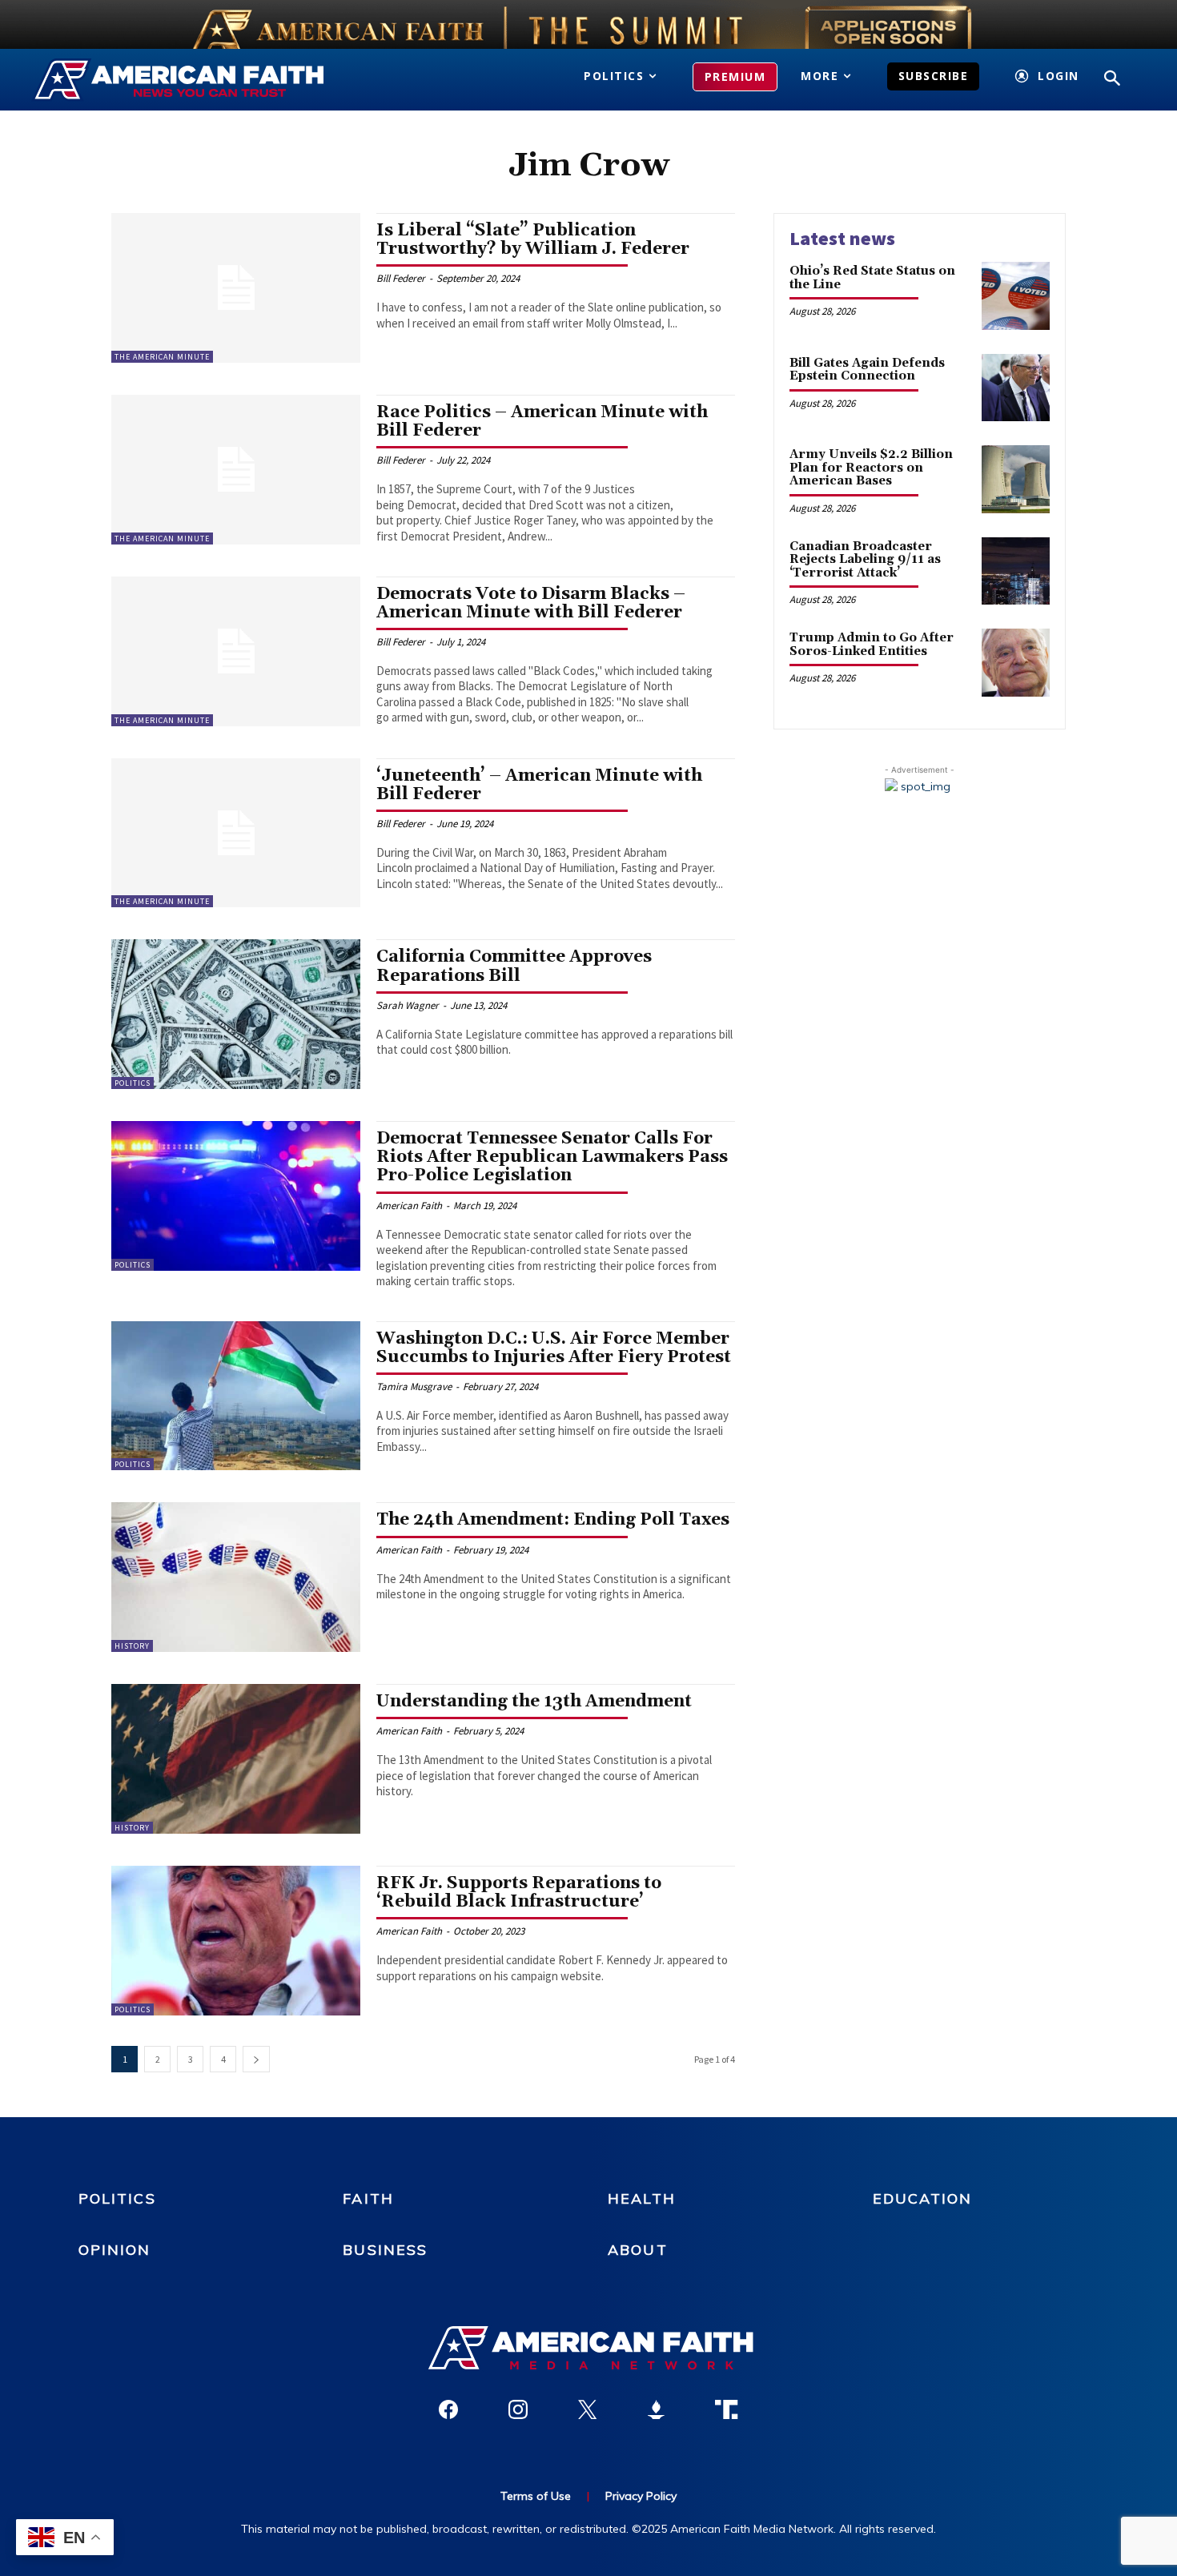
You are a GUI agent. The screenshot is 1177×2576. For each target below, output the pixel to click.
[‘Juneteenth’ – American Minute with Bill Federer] (235, 833)
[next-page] (256, 2059)
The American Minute (162, 357)
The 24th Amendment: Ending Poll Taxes (552, 1519)
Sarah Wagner (407, 1005)
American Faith (409, 1205)
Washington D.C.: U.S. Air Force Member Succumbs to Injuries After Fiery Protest (553, 1348)
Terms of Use (535, 2496)
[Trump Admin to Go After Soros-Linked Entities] (1016, 663)
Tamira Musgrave (414, 1386)
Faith (368, 2198)
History (132, 1646)
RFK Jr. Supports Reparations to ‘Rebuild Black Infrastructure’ (518, 1892)
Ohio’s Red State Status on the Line (872, 277)
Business (385, 2249)
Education (922, 2198)
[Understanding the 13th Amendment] (235, 1759)
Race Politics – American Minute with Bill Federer (542, 421)
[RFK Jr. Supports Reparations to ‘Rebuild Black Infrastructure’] (235, 1940)
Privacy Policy (641, 2496)
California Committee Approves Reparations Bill (514, 966)
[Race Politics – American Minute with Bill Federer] (235, 470)
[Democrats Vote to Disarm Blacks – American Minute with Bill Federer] (235, 651)
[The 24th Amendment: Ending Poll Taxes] (235, 1577)
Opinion (114, 2249)
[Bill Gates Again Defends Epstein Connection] (1016, 388)
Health (642, 2198)
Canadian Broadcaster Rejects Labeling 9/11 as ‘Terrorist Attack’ (865, 560)
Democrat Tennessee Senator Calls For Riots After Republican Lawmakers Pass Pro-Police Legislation (552, 1157)
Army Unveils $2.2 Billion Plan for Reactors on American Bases (871, 467)
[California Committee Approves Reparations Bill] (235, 1014)
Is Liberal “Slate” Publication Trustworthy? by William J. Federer (532, 239)
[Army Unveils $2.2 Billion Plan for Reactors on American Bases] (1016, 479)
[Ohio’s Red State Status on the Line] (1016, 296)
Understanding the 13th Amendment (534, 1701)
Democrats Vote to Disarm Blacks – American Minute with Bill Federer (530, 603)
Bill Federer (400, 278)
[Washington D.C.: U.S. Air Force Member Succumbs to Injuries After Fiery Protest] (235, 1396)
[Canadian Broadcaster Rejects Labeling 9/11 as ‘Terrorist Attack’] (1016, 571)
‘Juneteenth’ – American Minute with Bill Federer (539, 785)
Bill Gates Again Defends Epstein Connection (867, 370)
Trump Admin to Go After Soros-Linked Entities (871, 644)
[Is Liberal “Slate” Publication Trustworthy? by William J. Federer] (235, 288)
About (638, 2249)
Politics (132, 1083)
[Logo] (202, 80)
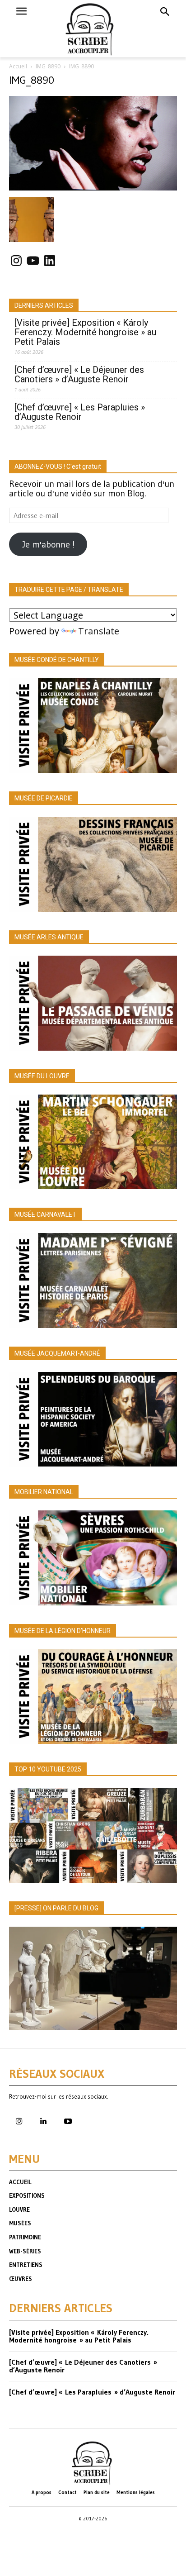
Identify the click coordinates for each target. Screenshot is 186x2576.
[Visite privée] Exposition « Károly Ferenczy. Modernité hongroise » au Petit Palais (85, 332)
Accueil (18, 66)
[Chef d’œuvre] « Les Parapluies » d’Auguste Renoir (79, 412)
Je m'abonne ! (48, 544)
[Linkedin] (43, 2122)
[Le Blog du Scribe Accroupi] (93, 28)
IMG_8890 (48, 66)
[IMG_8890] (93, 187)
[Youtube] (68, 2122)
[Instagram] (19, 2122)
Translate (98, 631)
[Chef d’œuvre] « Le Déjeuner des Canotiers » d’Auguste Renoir (79, 374)
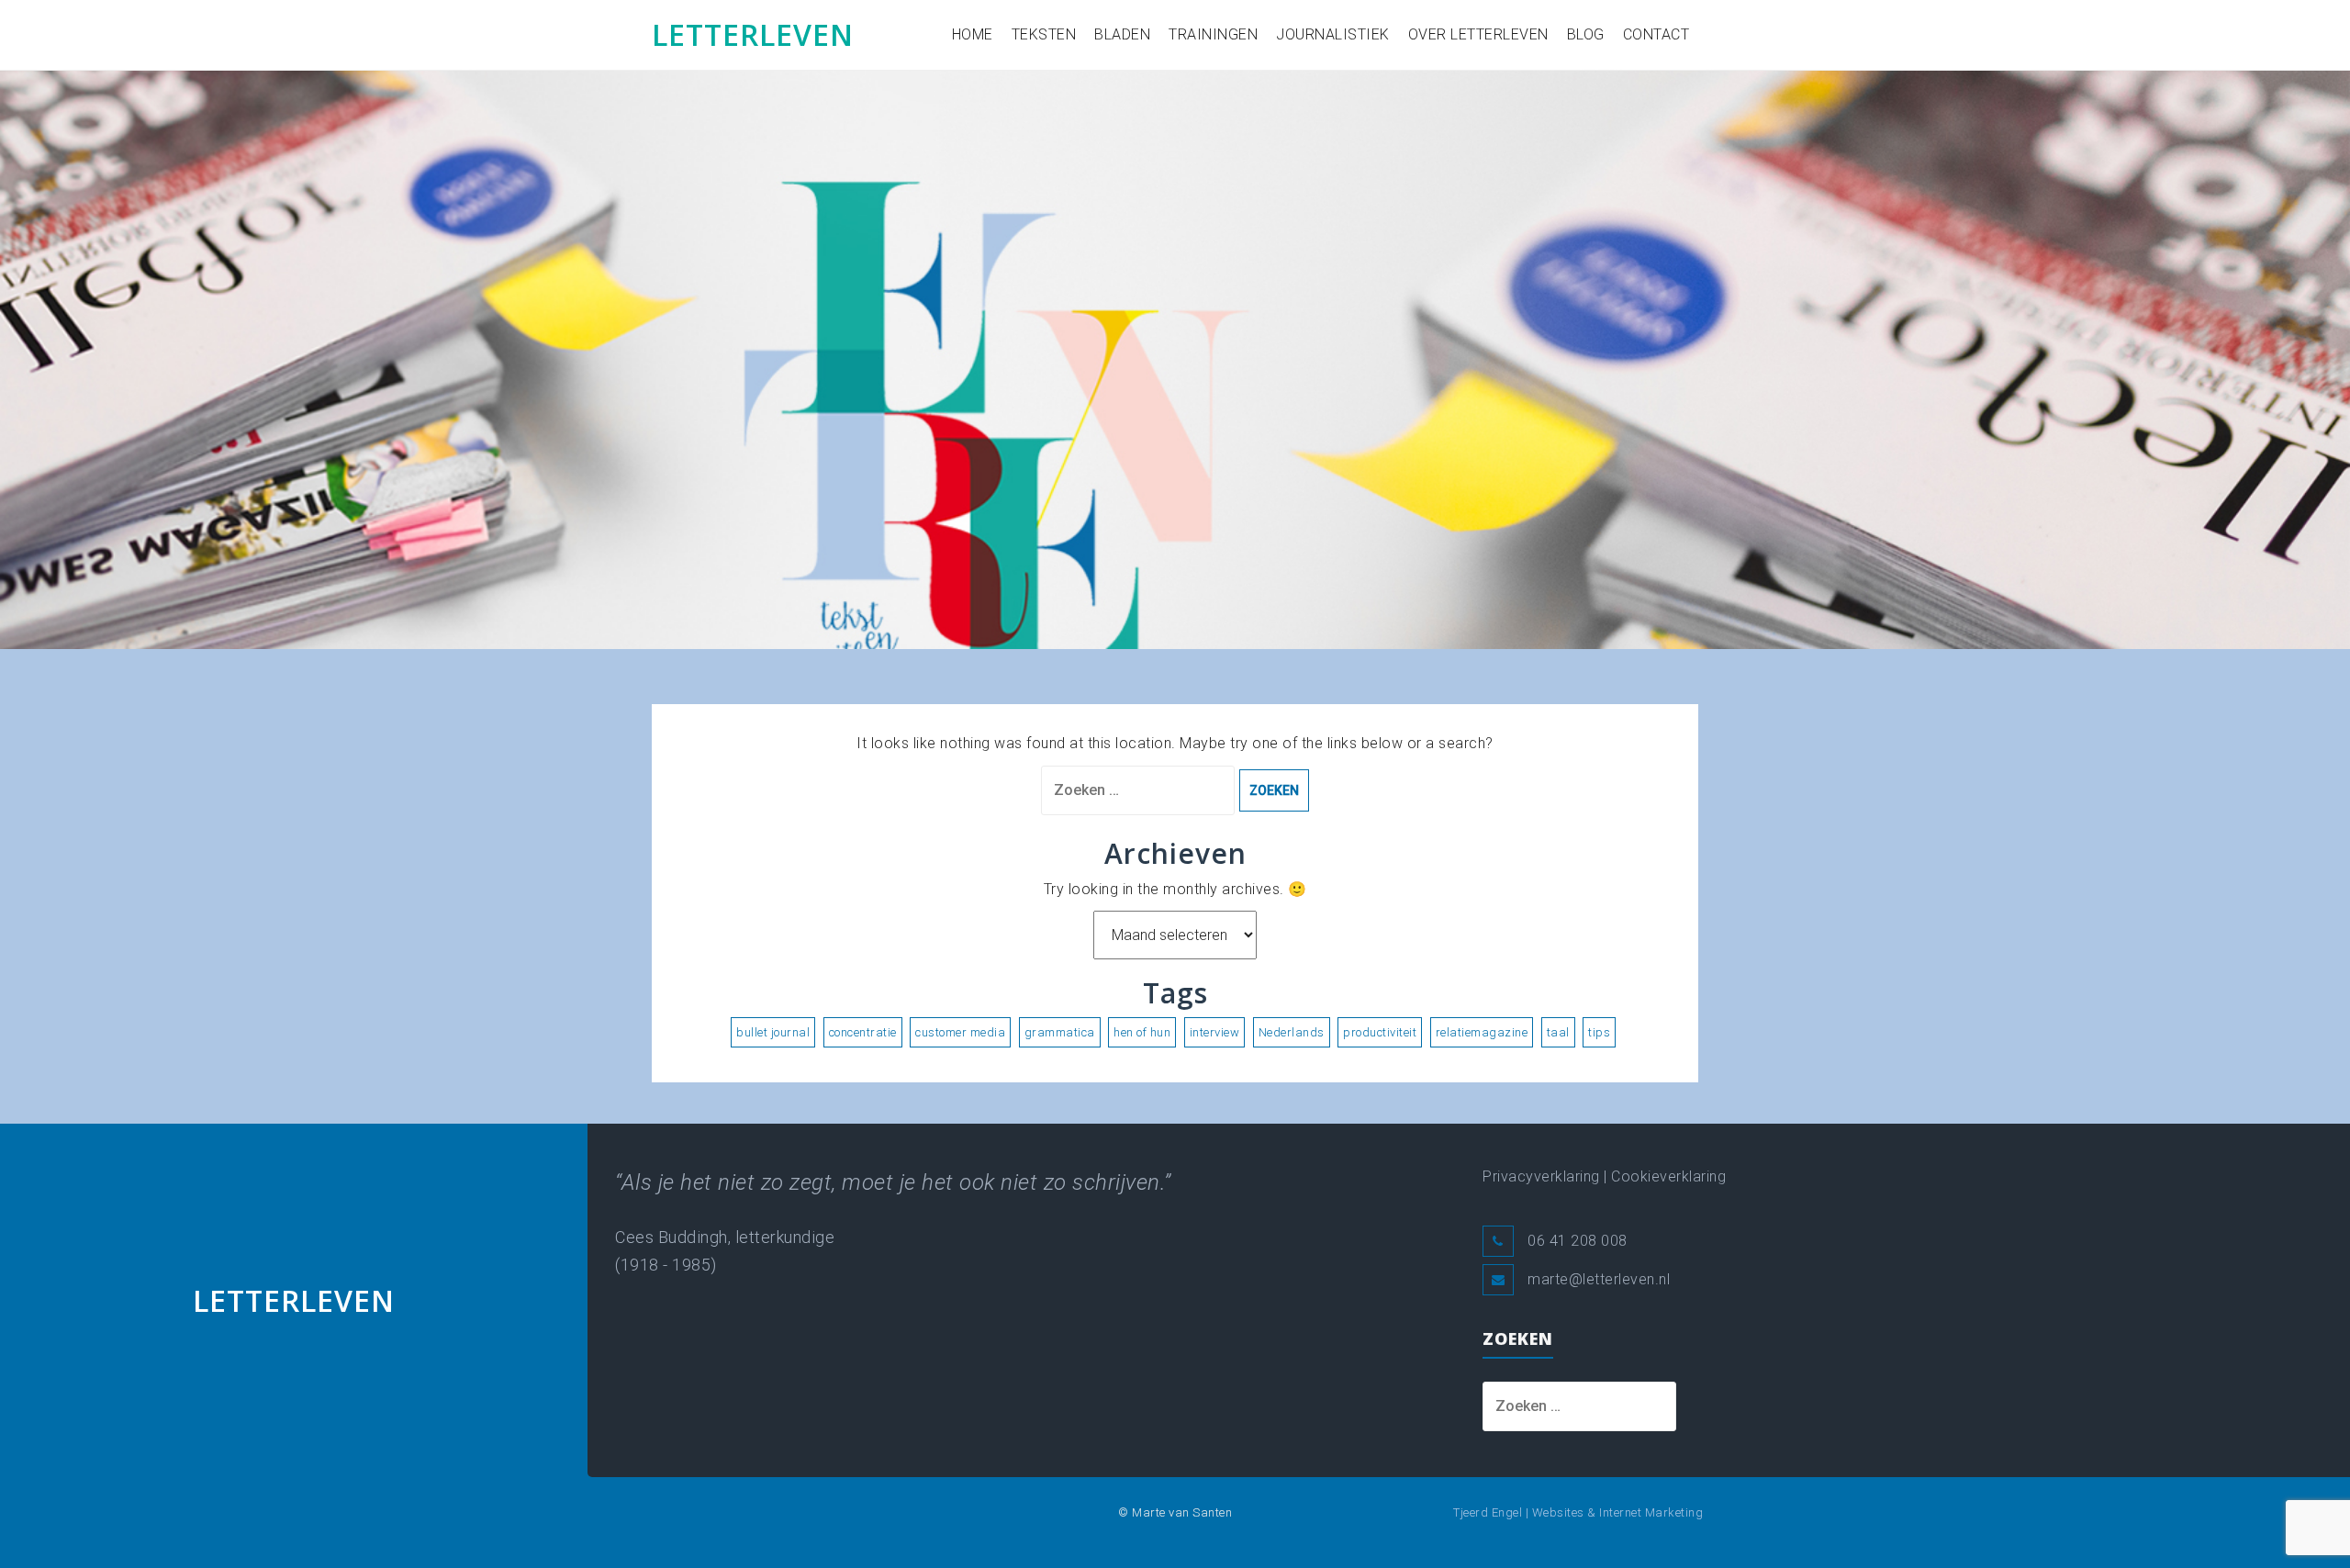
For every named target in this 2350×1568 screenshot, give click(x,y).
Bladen (1122, 34)
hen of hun (1141, 1032)
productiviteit (1379, 1032)
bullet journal (773, 1032)
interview (1215, 1032)
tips (1599, 1032)
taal (1558, 1032)
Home (972, 34)
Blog (1586, 34)
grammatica (1059, 1032)
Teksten (1044, 34)
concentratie (863, 1032)
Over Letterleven (1478, 34)
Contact (1656, 34)
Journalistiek (1333, 34)
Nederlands (1292, 1032)
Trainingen (1213, 34)
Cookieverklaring (1668, 1176)
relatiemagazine (1482, 1032)
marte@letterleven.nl (1599, 1279)
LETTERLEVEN (753, 34)
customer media (960, 1032)
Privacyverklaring (1541, 1176)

_ _ _ _ _

▶ TO DO: Write the lines out again exactly, beginning at the line that contains "concentratie (863, 1032)" and stopping only at the final line of the listing above.

▶ RESPONSE TO THE EXERCISE:
concentratie (863, 1032)
Over Letterleven (1478, 34)
Contact (1656, 34)
Journalistiek (1333, 34)
Nederlands (1292, 1032)
Trainingen (1213, 34)
Cookieverklaring (1668, 1176)
relatiemagazine (1482, 1032)
marte@letterleven.nl (1599, 1279)
LETTERLEVEN (753, 34)
customer media (960, 1032)
Privacyverklaring (1541, 1176)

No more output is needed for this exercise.